The King was crowned yesterday in a ceremony estimated to have cost taxpayers around £100 million ($125 million), in a country still not recovering from Brexit.

Although the Monarch said it would be a reduced event in length and number of attendees due, in part, to the country’s cost-of-living crisis, the cost of the three-day event will be more than double the 1953 coronation of Isabel II, which at that time was the most expensive ceremony of the Monarchy ever held.

Renowned artists such as Elton John, Adele, Spice Girls, among others, have declined their participation in the concert due to the celebrations of the new King, which shows the level of rejection that “this excessive paraphernalia” is generating.

“It would be assumed that the ceremony itself is an act of connectivity, it is an act of partying, but in this environment it becomes an act of apathy,” says Morales.

The permanence of the Crown depends, according to the specialist, on the bridges, sympathy and empathy that Carlos III can establish with the British people and the Commonwealth.

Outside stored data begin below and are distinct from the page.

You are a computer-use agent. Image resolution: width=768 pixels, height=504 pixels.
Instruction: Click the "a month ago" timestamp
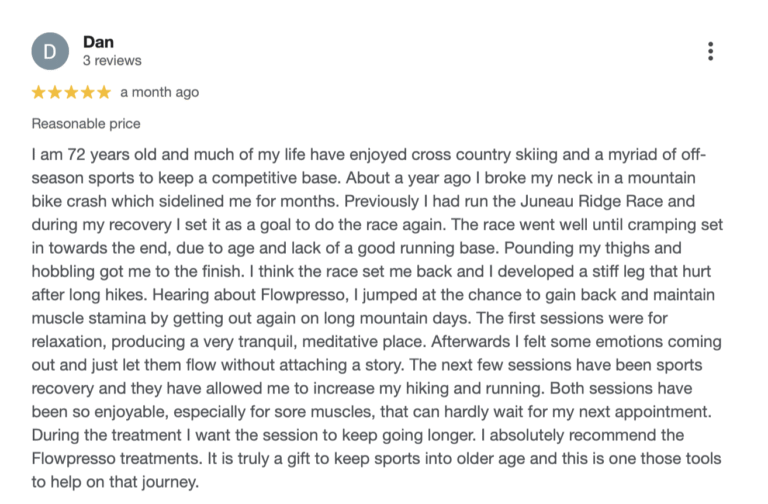(x=159, y=92)
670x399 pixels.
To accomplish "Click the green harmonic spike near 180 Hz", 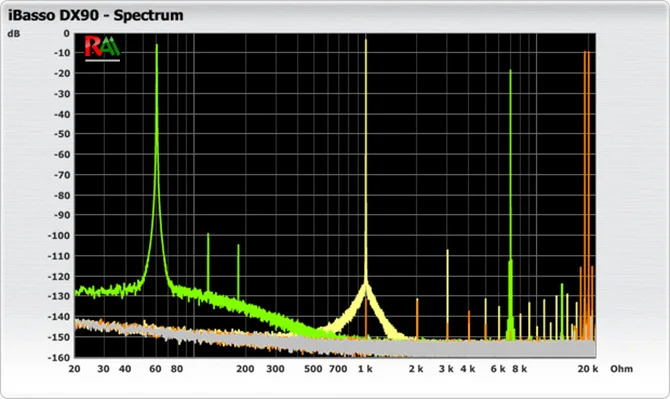I will point(238,271).
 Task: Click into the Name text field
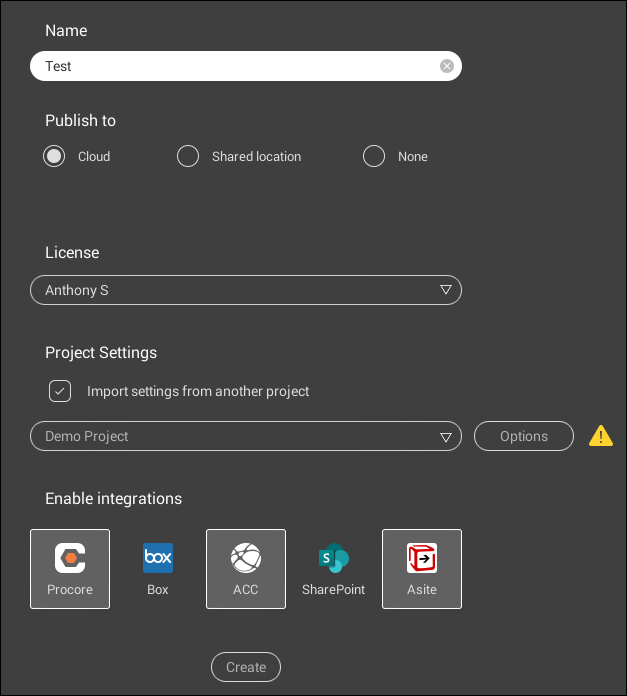(236, 66)
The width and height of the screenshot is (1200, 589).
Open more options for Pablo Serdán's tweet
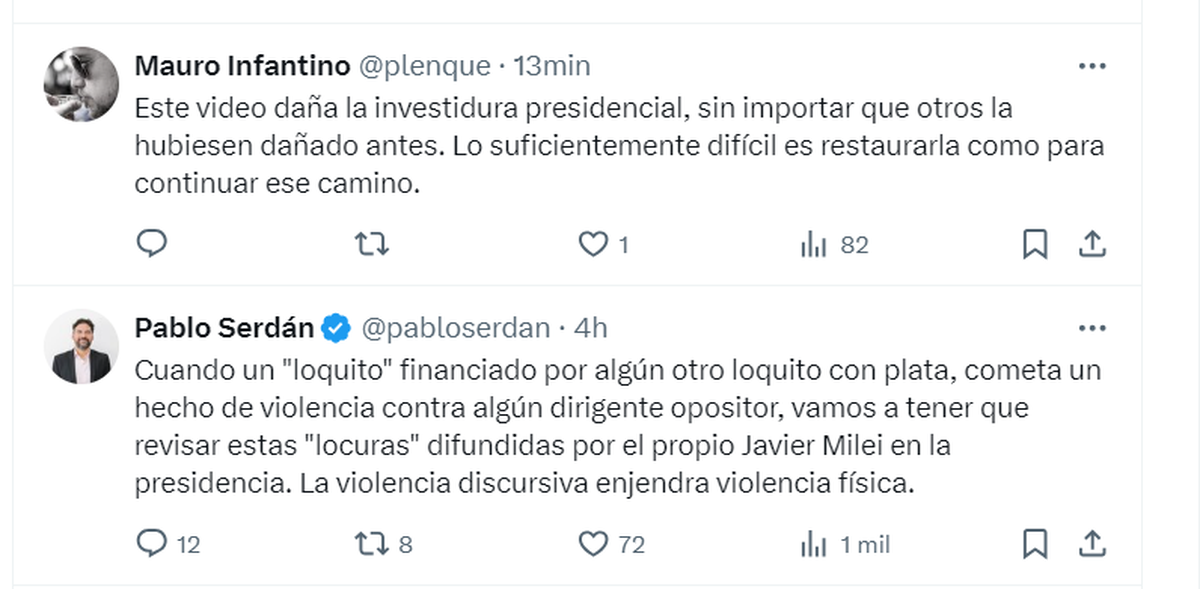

“It has the great challenge of legitimizing the role of the Crown (…) of being part and empathetic with the problems of the British, because that is a very important role that the Crown can have: that of relief, of consolation, of accompaniment,

“That is what King Carlos III would have to do, as well as modify important things in the Royal House, such as greater transparency, less spending, greater presence.”